For us the vigil is a challenge not to sleep, not to forget our own people. It is an act of rescue and redemption of a שארית הפליטה a remnant of unutterable preciousness. A man does not cry out for his brother because he is a humanitarian; he does not attempt to help his brother who is stricken by poverty, whether of body or soul, because he believes in the anti-poverty, whether of body or soul, because he believes in the anti-poverty war. He does not seek to rescue his oppressed brother because he is a devotee of civil rights. He does these things because he is a brother, and a brother dare not be forgotten!
I לא עברתי ממצותיך ולא שכחתי. Let us not forget that the Russian Jews are not simply another oppressed people; they are our flesh and our blood.
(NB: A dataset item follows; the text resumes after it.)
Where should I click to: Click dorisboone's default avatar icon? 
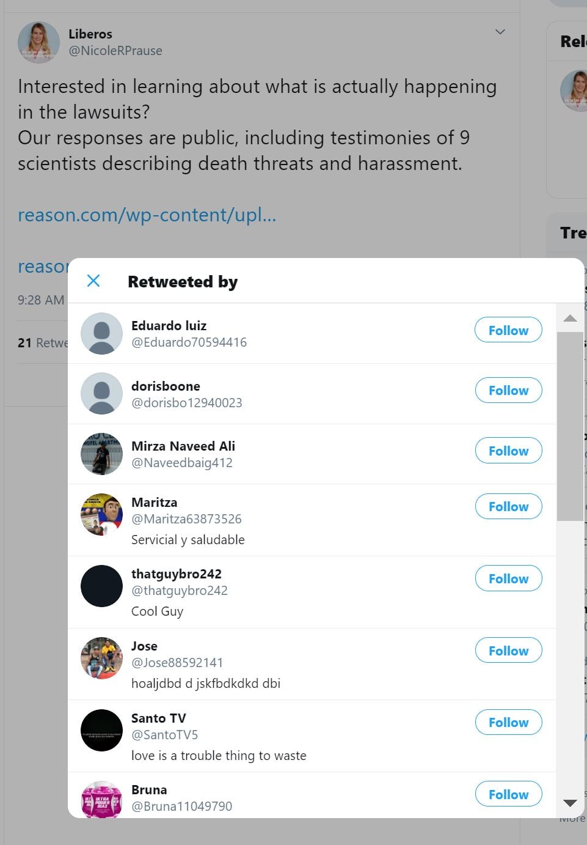pyautogui.click(x=102, y=394)
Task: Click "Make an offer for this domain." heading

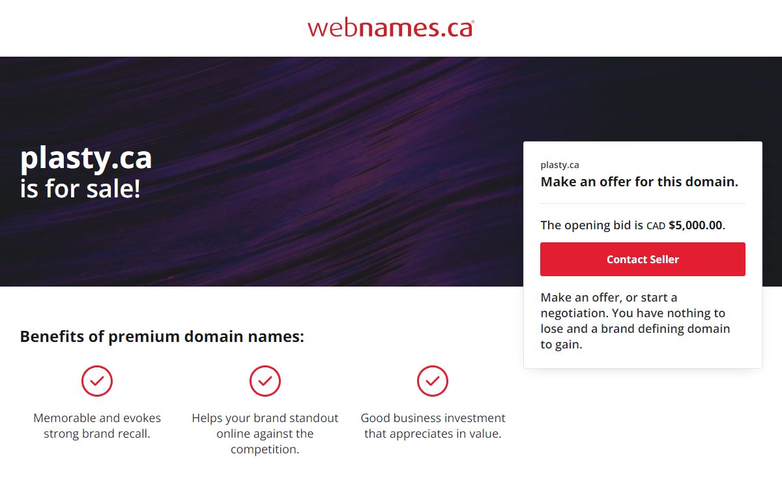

Even as we today read the portion concerning the tithes and we rededicate ourselves to the purity of our love of God, to ולא שכחתי, so will we this week, beginning tonight, recite our Selihot prayers. We shall ask God to answer us, to remember us and protect us and guard us, and to love us – for His own sake, even as we love Him for His own sake. This year we shall recite those prayers with special care and concern, with special intensity and even anguish. Keeping in mind the old Jewish community of Russia, whose strength has been sapped by forty years of unrelenting oppression, we shall raise our voices to Almighty God and plead with Him: אל תשליכנו לעת זקנה, ככלות כוחנו אל תעזבנו.